__Excerpted text__.
* Start *
Flink has improved my organisation by enabling us to become independent of Redis which is used as an intermediate caching layer with Apache Storm for aggregation. Redis was a bottleneck. With an increasing number of messages, Redis was becoming full and also had a higher chance of errors because we were doing the checkpoints and state management manually. 

With Flink, it provides out-of-the-box checkpointing and state management. It helps us in that way. When Storm used to restart, sometimes we would lose messages or intermediate state . With Flink, it provides guaranteed message processing, which helped us. It also helped us with application maintenance/deployments and restarts.

What is most valuable?

When we use the Flink streaming pipeline, the first thing we use is the Windowing mechanism with event time feature. So as that happens, the Flink aggregation is very easy. The next thing is we were using Apache Storm. Apache Storm is stateless, and Apache Flink is stateful. With Apache Storm, we were supposed to use an intermediate distributed cache. But because we use Flink, and it is stateful, we can manage the state or failure mechanism. The result is that we do aggregation every 10 minutes and we do not need to worry about our application stopping in between those 10 minutes and then restarting.

When we were using Storm, we used to manage all of it ourselves. We created manual checkpoints in Redis, but with Flink, it supports inbuilt features like checkpointing and statefulness. There is event time or author time that you can have for your messages. 

Another important thing is the out-of-order message processing. When you use any streaming mechanism, there is a chance that your source is producing messages that are out-of-order. When you build a state machine, it's very important that you can have the messages in order, so that your computations/results are correct. What happens with Storm or any other framework that you're using is that to get messages in order, you have to use an intermediate Redis cache, and then sort the messages. When we use Flink, it has an inbuilt way to have the messages in order, and we can process them. It saves a lot of time and a lot of code.

I have written both Storm and Flink code. With Storm, I used to write a lot of code, hundreds of lines but with Flink, it's less, around 50 to 60 lines. I don't need to use Redis to do the intermediate cache. There is a lot of code that is being saved. I have to aggregate around 10 minutes and there is an inbuilt mechanism. With Storm, I need to write out logic and then I need to write a bunch of connected bolts and intermediate Redis. The same code that would take me one week to write in Storm, I could do that same thing in a couple of days with Flink.

I started with Flink five to six years ago for one use case and the community support and documentation were not good at that time. When we started back again in 2019, we saw that documentation and community support were good.

What needs improvement?

The state maintains checkpoints and they use RocksDB or S3. They are good but sometimes the performance is affected when you use RocksDB for checkpointing.

We can write python bolts/applications inside Apache Storm Code and it supports Python as a programming language, but with Flink, the Python support is not that great. When we do machine learning, data science, or ML work, we want to integrate the data science or machine learning pipeline with our real-time pipeline and most of the data science or machine learning work is in Python.
* End *
__Written request a__. In the Flink review, how many lines of Flink code replaced the hundreds of lines once written for Storm?

__Entries provided__.
* Start *
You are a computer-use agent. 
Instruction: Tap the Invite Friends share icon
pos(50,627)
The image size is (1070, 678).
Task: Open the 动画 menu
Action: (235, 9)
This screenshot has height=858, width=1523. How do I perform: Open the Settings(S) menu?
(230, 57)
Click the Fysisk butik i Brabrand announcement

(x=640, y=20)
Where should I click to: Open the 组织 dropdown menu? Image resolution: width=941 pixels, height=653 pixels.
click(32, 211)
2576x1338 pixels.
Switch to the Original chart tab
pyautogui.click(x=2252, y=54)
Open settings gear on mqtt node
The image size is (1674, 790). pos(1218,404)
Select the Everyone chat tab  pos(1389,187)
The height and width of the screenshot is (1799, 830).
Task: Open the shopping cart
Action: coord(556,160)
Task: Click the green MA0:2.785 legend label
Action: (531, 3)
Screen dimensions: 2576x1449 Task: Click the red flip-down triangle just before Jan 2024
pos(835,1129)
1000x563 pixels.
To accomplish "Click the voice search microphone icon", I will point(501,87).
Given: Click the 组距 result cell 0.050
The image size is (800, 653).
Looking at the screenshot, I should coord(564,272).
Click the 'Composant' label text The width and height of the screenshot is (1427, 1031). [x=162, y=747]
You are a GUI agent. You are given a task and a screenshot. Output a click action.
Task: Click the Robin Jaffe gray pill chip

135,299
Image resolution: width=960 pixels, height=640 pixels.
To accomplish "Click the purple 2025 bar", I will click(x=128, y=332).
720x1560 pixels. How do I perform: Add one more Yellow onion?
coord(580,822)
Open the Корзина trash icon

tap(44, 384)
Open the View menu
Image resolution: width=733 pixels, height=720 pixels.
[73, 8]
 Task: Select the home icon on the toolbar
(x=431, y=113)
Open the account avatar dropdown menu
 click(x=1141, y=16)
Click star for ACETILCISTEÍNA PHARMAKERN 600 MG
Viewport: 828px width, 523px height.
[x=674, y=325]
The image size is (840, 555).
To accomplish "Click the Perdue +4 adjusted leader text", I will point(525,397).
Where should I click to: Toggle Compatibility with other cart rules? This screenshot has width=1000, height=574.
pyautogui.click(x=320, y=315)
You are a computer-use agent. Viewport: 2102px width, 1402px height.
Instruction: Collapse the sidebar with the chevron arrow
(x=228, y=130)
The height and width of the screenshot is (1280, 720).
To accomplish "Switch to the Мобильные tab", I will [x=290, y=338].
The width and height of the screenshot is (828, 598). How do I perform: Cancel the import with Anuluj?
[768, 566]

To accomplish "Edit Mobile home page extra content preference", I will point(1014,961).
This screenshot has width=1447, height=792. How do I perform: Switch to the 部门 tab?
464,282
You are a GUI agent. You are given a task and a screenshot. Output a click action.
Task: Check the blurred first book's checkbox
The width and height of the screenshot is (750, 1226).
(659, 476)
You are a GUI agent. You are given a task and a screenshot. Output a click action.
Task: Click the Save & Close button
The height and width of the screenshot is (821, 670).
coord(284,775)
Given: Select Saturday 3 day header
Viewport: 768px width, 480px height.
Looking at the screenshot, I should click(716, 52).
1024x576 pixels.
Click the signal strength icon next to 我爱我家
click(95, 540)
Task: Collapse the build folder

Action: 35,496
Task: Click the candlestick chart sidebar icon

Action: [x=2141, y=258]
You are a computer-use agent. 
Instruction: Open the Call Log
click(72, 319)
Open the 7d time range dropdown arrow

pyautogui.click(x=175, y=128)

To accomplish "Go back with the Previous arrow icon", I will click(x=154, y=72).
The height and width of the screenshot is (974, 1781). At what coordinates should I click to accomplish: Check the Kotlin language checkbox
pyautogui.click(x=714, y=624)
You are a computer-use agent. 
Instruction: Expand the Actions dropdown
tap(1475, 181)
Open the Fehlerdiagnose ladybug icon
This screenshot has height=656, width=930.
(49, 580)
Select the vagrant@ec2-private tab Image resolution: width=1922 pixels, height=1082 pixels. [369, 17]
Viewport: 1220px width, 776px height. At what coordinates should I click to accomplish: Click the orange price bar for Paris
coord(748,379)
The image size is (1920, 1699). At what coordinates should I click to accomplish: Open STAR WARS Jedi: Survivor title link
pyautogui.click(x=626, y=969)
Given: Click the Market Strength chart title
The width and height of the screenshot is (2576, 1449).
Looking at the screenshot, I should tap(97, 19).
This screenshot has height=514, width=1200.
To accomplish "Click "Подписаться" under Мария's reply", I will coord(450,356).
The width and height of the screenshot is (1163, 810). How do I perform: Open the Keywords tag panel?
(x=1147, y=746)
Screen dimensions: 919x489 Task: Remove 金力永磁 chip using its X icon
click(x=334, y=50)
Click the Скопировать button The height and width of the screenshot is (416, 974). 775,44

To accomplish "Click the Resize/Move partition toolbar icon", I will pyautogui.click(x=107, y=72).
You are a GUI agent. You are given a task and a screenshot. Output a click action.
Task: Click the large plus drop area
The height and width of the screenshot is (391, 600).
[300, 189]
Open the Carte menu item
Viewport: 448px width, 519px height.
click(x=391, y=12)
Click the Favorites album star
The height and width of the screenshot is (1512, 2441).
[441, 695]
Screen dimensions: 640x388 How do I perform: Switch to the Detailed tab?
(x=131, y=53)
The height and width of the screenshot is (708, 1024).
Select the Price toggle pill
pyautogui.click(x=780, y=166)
* End *
__Written request b__. Format the entries as a Markdown table with the columns Row and Line, one numbered row per line, covering everything from the line containing "Open settings gear on mqtt node" down to the line containing "I will point(525,397).", both included, and leaving out blank lines.

__Complete answer a__. Around 50 to 60 lines.

__Complete answer b__.
| Row | Line |
|---|---|
| 1 | Open settings gear on mqtt node |
| 2 | The image size is (1674, 790). pos(1218,404) |
| 3 | Select the Everyone chat tab  pos(1389,187) |
| 4 | The height and width of the screenshot is (1799, 830). |
| 5 | Task: Open the shopping cart |
| 6 | Action: coord(556,160) |
| 7 | Task: Click the green MA0:2.785 legend label |
| 8 | Action: (531, 3) |
| 9 | Screen dimensions: 2576x1449 Task: Click the red flip-down triangle just before Jan 2024 |
| 10 | pos(835,1129) |
| 11 | 1000x563 pixels. |
| 12 | To accomplish "Click the voice search microphone icon", I will point(501,87). |
| 13 | Given: Click the 组距 result cell 0.050 |
| 14 | The image size is (800, 653). |
| 15 | Looking at the screenshot, I should coord(564,272). |
| 16 | Click the 'Composant' label text The width and height of the screenshot is (1427, 1031). [x=162, y=747] |
| 17 | You are a GUI agent. You are given a task and a screenshot. Output a click action. |
| 18 | Task: Click the Robin Jaffe gray pill chip |
| 19 | 135,299 |
| 20 | Image resolution: width=960 pixels, height=640 pixels. |
| 21 | To accomplish "Click the purple 2025 bar", I will click(x=128, y=332). |
| 22 | 720x1560 pixels. How do I perform: Add one more Yellow onion? |
| 23 | coord(580,822) |
| 24 | Open the Корзина trash icon |
| 25 | tap(44, 384) |
| 26 | Open the View menu |
| 27 | Image resolution: width=733 pixels, height=720 pixels. |
| 28 | [73, 8] |
| 29 |  Task: Select the home icon on the toolbar |
| 30 | (x=431, y=113) |
| 31 | Open the account avatar dropdown menu |
| 32 |  click(x=1141, y=16) |
| 33 | Click star for ACETILCISTEÍNA PHARMAKERN 600 MG |
| 34 | Viewport: 828px width, 523px height. |
| 35 | [x=674, y=325] |
| 36 | The image size is (840, 555). |
| 37 | To accomplish "Click the Perdue +4 adjusted leader text", I will point(525,397). |